And now to some concluding remarks. We have argued that academic freedom is inextricable from the functioning of power: since we as academics, by virtue of our position, are not powerless, our exercising of our academic freedom carries responsibilities as well as rights. It is incumbent on our employers, and our funders, to accept the risk of controversy inherent to rigorous academic research as practised in a democratic society. This acceptance sits firmly at odds with the ‘restructuring’ and ‘rebranding’ strategies recently – and currently – pursued by some university managers. Additionally, while it may smart to be shunned by our peers for our views, the most serious threat to our freedom to talk about our work without fear or favour comes from the exercise of state power, regardless of which government happens to be in office, acting in concert with a right-leaning media whose interventions politicians both anticipate and react to. As we stated in our introduction, we believe that any principles on academic freedom must be arrived at, and situated within, the broad reality of the situation that confronts us now. Finally, all of the above must be read through the lenses of difference, minoritisation and marginalisation.

Dion and Matilda would like to thank fellow UCU Commons members for lively discussions on academic freedom, which have substantially enriched both the argument and the ethic with which they have approached this article. They also thank Sophia Woodman for her careful copy-editing. Matilda would like to acknowledge Alison Howell and Melanie Richter-Montpetit, whose experiences also informed the arguments presented here.

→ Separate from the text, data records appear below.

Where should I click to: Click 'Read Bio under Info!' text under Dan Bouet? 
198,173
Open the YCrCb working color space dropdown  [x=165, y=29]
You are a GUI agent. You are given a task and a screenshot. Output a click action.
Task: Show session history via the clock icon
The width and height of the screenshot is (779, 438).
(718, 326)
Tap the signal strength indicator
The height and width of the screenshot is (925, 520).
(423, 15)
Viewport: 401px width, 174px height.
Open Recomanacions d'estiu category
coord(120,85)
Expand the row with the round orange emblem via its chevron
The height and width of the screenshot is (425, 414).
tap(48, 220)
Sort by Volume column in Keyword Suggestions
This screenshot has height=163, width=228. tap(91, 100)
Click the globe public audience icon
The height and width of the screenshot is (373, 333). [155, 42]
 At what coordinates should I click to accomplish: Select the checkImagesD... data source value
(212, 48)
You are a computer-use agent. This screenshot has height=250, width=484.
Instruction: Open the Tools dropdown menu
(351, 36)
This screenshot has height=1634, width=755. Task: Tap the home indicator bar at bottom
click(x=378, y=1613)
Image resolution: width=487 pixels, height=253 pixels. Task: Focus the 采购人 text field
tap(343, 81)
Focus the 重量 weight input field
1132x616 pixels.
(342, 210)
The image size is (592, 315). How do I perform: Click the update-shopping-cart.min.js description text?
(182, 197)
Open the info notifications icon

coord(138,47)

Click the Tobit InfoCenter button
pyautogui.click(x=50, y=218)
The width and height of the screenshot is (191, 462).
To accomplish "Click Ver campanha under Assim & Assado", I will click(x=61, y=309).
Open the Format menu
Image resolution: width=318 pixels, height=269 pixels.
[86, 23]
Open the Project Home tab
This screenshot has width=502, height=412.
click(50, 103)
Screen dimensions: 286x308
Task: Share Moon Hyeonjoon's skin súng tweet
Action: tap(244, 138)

Featured photo by Mathias Reding.

References

Howell A & Richter-Montpetit M (2023) Upholding disciplinary whiteness: The #SdScandal, gender and international relations’ critical turn. Security Dialogue 54(4), 313 – 336.

Scott JW (2019) Knowledge, Power, and Academic Freedom. New York: Columbia University Press.

  1. Following an investigation, UKRI found no evidence of a breach of the EDI advisory group’s terms of reference, and no breach of the ‘Nolan’ principles of public life. Donelan has since been forced to apologise and pay damages after Sang launched a libel action against her. The libel bill of £15,000 was paid for by the UK taxpayer and Donelan has not offered her resignation.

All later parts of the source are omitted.